Donne suite à la requête d'expertise et impartit, par conséquent, à A______, sous peine d’irrecevabilité de sa requête, un délai de 10 jours dès la notification de la présente décision pour effectuer une avance de 1'650 fr. pour les frais d’expertise au moyen du bulletin de versement ci-annexé.

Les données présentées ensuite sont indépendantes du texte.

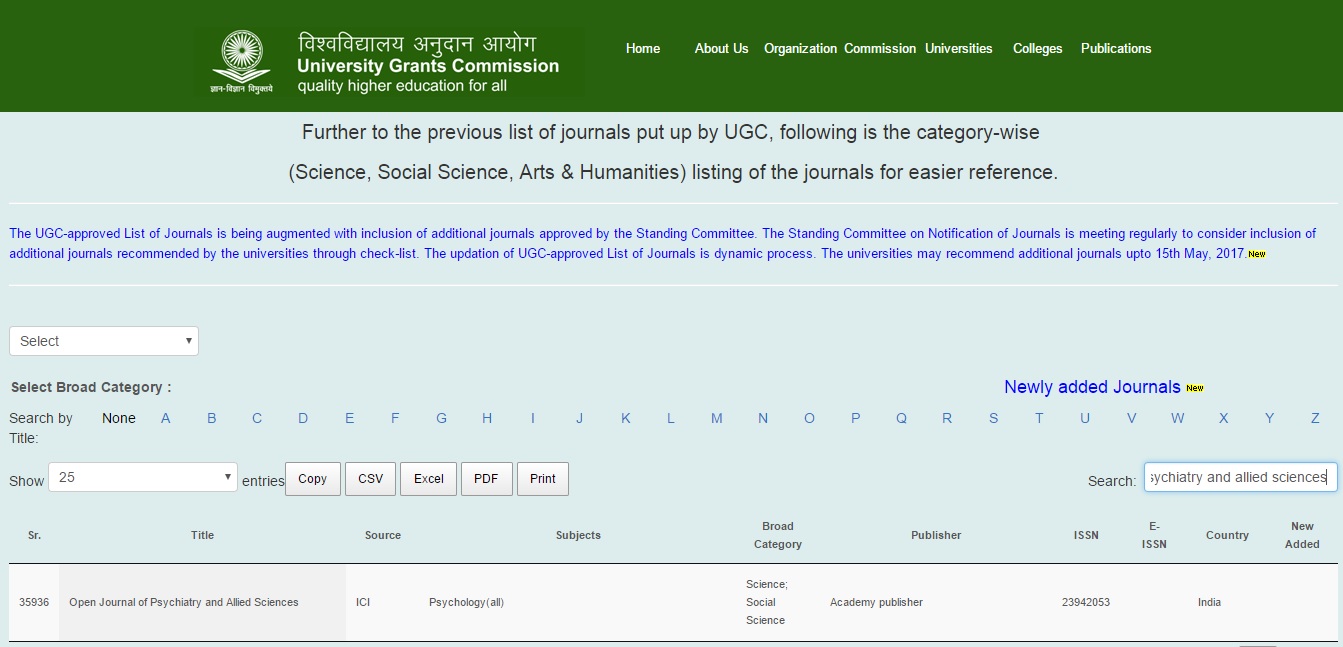
Task: Filter titles by letter M
Action: tap(716, 418)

Dit qu'à réception de ce montant, la Chambre de céans désignera un expert architecte pour évaluer ce bien immobilier.

Siégeant :

Madame Verena PEDRAZZINI RIZZI, présidente; Madame Ekaterine BLINOVA et Monsieur Anthony HUGUENIN, juges assesseurs; Madame Christel HENZELIN, greffière.

 

La présidente :

Verena PEDRAZZINI RIZZI

 

La greffière :

Christel HENZELIN

 

 

 

 

Voie de recours :

Le recours en matière civile au sens de l’art. 72 al. 2 let. a de la loi sur le Tribunal fédéral du 17 juin 2005 (LTF; RS 173.110) est ouvert contre les décisions prises par la Chambre de surveillance des Offices des poursuites et des faillites, unique autorité cantonale de surveillance en matière de poursuite pour dettes et faillite (art. 126 LOJ). Il doit être déposé devant le Tribunal fédéral, 1000 Lausanne 14, dans les dix jours qui suivent la notification de l'expédition complète de la présente décision (art. 100 al. 1 et 2 let. a LTF) ou dans les cinq jours en matière de poursuite pour effets de change (art. 100 al. 3 let. a LTF). L’art. 119 al. 1 LTF prévoit que si une partie forme un recours ordinaire et un recours constitutionnel, elle doit déposer les deux recours dans un seul mémoire. Le recours doit être rédigé dans une langue officielle, indiquer les conclusions, en quoi l'acte attaqué viole le droit et les moyens de preuve, et être signé (art. 42 LTF).

Le recours doit être adressé au Tribunal fédéral, 1000 Lausanne 14.